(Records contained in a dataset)
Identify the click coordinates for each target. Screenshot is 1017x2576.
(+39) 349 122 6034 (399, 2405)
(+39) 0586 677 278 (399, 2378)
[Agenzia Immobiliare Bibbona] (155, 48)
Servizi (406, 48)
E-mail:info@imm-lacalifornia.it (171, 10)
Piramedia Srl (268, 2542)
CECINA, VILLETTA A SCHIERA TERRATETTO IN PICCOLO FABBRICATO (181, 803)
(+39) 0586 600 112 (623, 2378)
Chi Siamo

● TASK BRIEF: Down to the last line, retype the entries above exactly.

● EXERCISE SOLUTION:
Identify the click coordinates for each target. Screenshot is 1017x2576.
(+39) 349 122 6034 (399, 2405)
(+39) 0586 677 278 (399, 2378)
[Agenzia Immobiliare Bibbona] (155, 48)
Servizi (406, 48)
E-mail:info@imm-lacalifornia.it (171, 10)
Piramedia Srl (268, 2542)
CECINA, VILLETTA A SCHIERA TERRATETTO IN PICCOLO FABBRICATO (181, 803)
(+39) 0586 600 112 (623, 2378)
Chi Siamo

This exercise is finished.